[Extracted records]
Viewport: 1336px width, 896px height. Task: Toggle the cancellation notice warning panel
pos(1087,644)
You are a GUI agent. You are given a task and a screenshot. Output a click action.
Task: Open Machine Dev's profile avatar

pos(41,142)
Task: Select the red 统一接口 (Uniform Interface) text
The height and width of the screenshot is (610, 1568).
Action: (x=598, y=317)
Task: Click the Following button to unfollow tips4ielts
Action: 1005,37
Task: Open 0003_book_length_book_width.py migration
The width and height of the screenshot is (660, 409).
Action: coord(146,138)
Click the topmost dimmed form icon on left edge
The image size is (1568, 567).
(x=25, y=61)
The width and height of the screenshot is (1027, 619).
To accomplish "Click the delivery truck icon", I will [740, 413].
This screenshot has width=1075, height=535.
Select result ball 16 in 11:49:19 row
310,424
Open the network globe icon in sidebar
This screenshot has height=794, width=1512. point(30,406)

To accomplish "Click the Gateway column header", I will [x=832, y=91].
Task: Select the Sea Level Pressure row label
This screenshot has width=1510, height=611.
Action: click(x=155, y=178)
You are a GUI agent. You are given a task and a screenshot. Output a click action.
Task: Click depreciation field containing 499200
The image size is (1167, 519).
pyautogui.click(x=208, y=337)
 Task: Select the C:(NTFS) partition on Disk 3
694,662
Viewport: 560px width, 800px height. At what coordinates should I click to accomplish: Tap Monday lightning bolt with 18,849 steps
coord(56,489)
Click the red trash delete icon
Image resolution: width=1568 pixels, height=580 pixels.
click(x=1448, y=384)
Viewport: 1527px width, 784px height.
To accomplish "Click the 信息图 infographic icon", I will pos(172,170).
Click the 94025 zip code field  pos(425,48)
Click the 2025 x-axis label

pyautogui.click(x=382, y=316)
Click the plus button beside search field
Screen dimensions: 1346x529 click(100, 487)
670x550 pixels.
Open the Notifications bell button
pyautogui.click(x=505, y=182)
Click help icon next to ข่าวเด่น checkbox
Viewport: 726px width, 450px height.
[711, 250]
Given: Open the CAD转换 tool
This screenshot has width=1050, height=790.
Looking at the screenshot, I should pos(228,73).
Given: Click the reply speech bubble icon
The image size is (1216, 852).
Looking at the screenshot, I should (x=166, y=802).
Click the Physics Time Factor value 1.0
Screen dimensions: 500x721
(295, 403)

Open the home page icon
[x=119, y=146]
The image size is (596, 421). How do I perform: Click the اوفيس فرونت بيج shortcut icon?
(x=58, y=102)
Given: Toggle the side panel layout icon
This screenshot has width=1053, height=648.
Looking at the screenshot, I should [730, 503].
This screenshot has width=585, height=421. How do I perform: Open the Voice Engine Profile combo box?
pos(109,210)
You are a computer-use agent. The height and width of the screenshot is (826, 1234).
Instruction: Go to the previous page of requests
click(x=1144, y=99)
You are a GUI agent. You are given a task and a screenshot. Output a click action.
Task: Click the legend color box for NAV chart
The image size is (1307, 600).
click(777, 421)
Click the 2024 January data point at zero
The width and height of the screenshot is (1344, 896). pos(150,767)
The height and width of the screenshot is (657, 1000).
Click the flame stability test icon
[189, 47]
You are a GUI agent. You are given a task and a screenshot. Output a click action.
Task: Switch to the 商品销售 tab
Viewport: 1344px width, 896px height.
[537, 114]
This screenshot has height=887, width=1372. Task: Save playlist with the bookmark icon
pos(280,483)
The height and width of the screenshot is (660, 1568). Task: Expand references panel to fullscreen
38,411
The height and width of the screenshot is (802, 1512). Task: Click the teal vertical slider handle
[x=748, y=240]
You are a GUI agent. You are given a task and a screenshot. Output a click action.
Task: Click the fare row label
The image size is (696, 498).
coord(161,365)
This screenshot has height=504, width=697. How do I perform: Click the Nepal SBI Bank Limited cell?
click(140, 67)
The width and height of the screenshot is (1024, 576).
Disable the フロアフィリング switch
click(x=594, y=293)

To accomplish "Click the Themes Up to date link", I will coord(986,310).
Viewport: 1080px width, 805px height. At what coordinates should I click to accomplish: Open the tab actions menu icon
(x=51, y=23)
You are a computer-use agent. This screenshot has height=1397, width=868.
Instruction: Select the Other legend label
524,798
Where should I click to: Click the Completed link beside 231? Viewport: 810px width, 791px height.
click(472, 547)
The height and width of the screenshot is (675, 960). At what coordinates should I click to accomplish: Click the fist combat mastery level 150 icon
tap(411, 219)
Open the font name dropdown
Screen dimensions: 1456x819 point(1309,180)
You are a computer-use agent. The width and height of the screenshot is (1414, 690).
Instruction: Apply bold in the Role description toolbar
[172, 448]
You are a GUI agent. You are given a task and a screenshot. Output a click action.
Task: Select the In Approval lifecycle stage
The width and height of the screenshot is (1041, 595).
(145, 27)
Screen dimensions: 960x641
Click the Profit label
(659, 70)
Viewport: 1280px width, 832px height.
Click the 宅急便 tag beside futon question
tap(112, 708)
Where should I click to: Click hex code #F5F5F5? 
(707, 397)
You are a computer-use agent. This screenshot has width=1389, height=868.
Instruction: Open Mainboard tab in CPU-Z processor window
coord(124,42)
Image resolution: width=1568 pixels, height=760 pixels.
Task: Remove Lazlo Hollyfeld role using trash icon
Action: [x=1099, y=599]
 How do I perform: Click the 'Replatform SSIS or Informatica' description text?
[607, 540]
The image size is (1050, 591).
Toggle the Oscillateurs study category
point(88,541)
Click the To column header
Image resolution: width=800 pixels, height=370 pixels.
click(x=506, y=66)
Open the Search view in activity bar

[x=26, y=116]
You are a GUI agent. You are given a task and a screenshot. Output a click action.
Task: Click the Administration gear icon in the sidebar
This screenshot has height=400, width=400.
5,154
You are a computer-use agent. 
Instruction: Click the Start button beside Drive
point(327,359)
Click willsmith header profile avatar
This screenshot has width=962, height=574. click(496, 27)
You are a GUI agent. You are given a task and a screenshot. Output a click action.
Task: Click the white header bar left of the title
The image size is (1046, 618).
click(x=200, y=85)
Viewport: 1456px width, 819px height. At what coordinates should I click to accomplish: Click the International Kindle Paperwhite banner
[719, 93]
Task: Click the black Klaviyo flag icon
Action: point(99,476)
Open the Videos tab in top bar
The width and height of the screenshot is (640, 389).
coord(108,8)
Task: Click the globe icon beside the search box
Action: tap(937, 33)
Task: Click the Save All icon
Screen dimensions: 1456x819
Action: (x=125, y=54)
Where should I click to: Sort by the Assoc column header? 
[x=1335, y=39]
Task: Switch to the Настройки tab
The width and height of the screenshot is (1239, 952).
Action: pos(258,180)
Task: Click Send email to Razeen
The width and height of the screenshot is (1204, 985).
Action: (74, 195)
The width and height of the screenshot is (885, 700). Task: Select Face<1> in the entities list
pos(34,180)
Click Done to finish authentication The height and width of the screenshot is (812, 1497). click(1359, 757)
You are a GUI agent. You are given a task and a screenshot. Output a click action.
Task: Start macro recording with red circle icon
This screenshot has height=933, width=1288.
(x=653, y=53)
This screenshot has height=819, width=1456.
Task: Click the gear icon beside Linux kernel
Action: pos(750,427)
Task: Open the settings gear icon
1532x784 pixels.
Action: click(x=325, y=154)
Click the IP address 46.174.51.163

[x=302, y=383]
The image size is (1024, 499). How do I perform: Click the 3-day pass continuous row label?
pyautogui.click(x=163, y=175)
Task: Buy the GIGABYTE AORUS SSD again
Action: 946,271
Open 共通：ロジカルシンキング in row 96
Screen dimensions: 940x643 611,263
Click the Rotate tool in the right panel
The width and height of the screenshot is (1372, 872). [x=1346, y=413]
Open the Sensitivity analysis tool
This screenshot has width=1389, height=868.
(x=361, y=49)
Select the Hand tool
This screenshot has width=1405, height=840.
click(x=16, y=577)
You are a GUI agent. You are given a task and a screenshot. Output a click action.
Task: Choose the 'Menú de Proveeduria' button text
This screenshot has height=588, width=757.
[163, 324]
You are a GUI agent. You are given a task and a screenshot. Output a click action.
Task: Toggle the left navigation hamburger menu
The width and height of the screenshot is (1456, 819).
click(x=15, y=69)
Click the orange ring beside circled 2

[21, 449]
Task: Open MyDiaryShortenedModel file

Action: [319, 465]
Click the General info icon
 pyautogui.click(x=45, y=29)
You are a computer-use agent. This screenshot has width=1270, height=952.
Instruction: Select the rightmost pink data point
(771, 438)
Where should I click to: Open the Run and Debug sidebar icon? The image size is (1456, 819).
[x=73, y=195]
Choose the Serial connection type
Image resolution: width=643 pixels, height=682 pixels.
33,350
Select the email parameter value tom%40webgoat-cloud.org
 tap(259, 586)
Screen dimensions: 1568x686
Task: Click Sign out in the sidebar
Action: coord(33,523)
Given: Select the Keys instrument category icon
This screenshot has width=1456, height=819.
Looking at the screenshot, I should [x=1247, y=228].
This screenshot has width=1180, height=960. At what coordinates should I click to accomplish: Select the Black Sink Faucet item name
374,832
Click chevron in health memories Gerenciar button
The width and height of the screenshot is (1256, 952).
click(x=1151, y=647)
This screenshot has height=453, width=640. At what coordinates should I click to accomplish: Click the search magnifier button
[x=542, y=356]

## PROBLEM TO WORK ON
Pick out every row above that contains the word "value" and copy each one in full.

## TASK RESULT
Click the Physics Time Factor value 1.0
Select the email parameter value tom%40webgoat-cloud.org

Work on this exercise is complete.